In ganz Asien wird er meist gebraten oder gedämpft und mit Klebreisnudeln, Schweinefleisch, Knoblauch … serviert.
Im Gemüsegarten wird er im späten Frühjahr und im Sommer ausgesät. Die Ernte ist bis zum ersten Frost möglich. Sein Wachstum ist recht schnell, die Ernte beginnt 4 bis 7 Wochen nach der Aussaat. Geerntet wird zur Blütezeit.

Der chinesische Kohl Kai-Lan
Mizuna, scharf-würziger Wasabigrünsalat
Der Mizuna (Brassica rapa var. Japonica oder Nipponisica) ist auch unter den Bezeichnungen Japanischer Senf oder Senfkohl bekannt. Er gehört zur beliebten Gruppe der „Kyo-Yassai“, Gemüsesorten, die einst in der Kaiserstadt für den Kaiser angebaut wurden. In seiner Form ähnelt er der Rucola: Seine 15 bis 25 cm langen, hellgrünen Blätter sind fein gefiedert und stark eingeschnitten. Die Ähnlichkeit endet damit nicht, denn auch sein Geschmack ist leicht scharf. Das Gemüse ist für seinen hohen Gehalt an Antioxidantien bekannt.

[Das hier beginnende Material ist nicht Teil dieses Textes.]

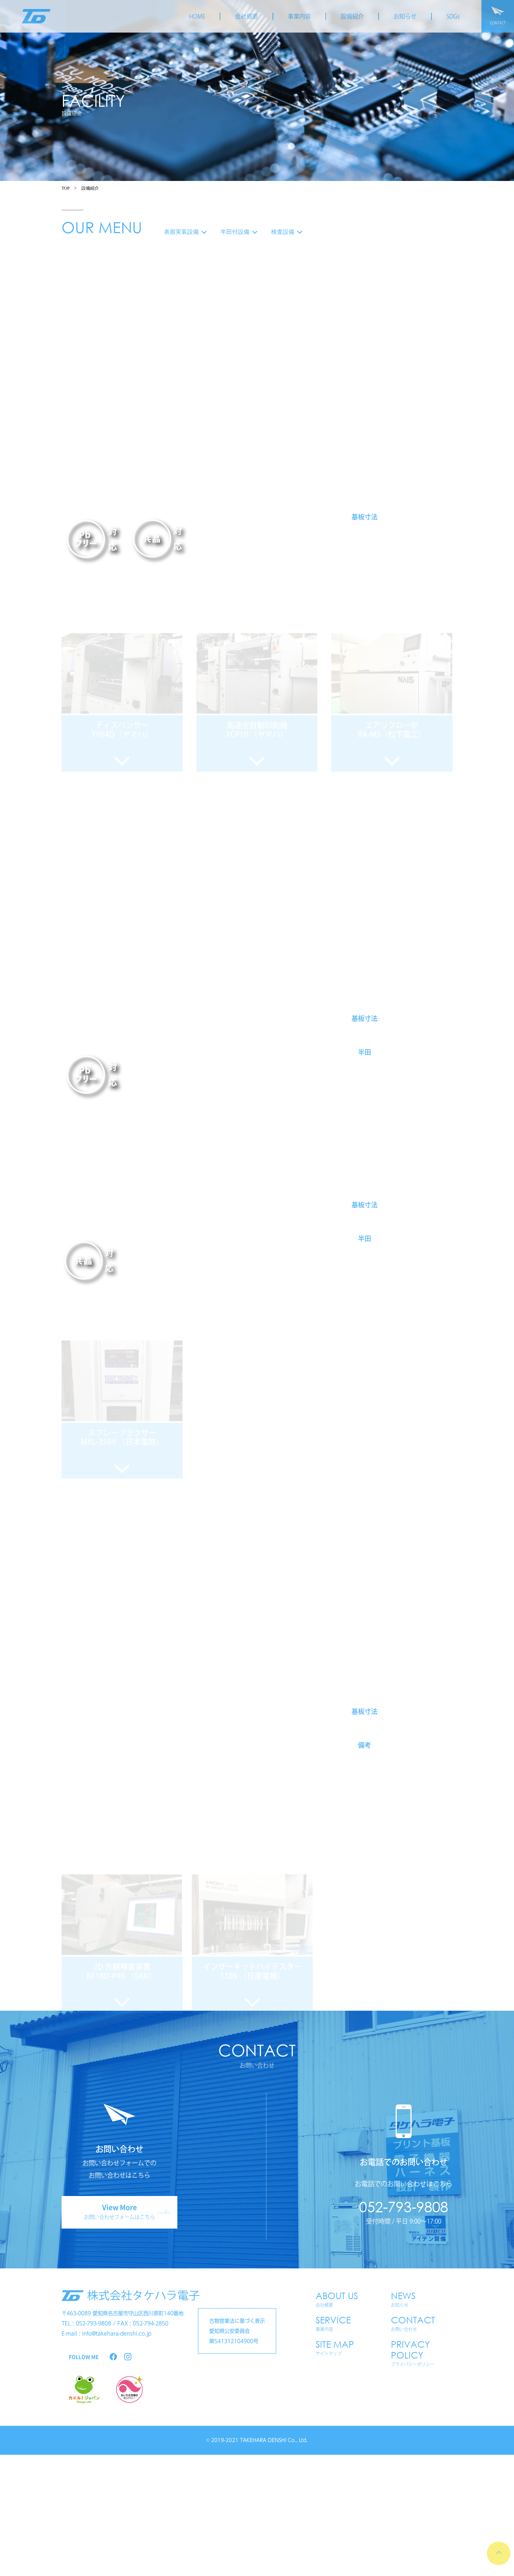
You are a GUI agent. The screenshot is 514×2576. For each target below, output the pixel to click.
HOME (197, 16)
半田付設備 (238, 232)
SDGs (453, 16)
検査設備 (286, 232)
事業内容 (299, 16)
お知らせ (405, 16)
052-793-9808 (403, 2206)
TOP (66, 188)
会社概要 (246, 16)
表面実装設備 (185, 232)
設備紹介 (352, 16)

Dieser chinesische Senfkohl kann roh im Salat oder gegart verzehrt werden. Er lässt sich wie Spinat zubereiten, als Suppe oder im Wok. Auch ein köstliches Pesto lässt sich daraus herstellen.

Der Mizuna-Kohl hat stark gefiederte Blätter
Mizuna wird in einen humusreichen, frischen Boden gepflanzt. Er ist bis -12 °C winterhart, wird im Spätsommer ausgesät und den ganzen Winter über geerntet. Hitze verträgt er dagegen nicht. Regelmäßiges Gießen verhindert, dass er vorzeitig Samen bildet, wozu er neigt.